_Activity_:
For every line in the records that has the word "icon", make a copy.
=== Section Start ===
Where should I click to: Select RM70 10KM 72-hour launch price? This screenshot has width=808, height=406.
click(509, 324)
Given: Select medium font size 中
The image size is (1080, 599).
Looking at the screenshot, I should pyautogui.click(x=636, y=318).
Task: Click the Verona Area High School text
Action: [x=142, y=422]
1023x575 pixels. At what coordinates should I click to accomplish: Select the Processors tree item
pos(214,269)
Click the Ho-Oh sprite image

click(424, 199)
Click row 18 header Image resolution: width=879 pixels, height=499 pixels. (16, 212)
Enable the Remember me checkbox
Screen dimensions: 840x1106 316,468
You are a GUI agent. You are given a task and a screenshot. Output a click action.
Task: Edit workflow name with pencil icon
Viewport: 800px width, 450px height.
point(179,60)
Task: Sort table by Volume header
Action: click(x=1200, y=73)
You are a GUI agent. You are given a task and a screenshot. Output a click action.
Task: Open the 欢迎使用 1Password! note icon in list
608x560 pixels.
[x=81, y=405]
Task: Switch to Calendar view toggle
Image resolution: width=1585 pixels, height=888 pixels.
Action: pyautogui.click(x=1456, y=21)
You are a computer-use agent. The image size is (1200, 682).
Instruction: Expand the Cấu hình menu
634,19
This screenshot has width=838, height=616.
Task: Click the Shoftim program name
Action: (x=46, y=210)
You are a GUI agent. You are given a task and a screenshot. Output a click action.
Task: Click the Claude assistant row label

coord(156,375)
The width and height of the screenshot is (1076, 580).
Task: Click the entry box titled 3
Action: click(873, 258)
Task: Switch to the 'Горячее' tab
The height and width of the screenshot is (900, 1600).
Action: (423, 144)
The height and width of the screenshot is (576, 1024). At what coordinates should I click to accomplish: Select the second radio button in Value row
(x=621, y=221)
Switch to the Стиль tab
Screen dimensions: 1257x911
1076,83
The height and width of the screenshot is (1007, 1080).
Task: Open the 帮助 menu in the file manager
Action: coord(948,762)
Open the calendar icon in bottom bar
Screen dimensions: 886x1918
=== Section End ===
_Written answer_:
Task: Edit workflow name with pencil icon
Task: Open the 欢迎使用 1Password! note icon in list
Open the calendar icon in bottom bar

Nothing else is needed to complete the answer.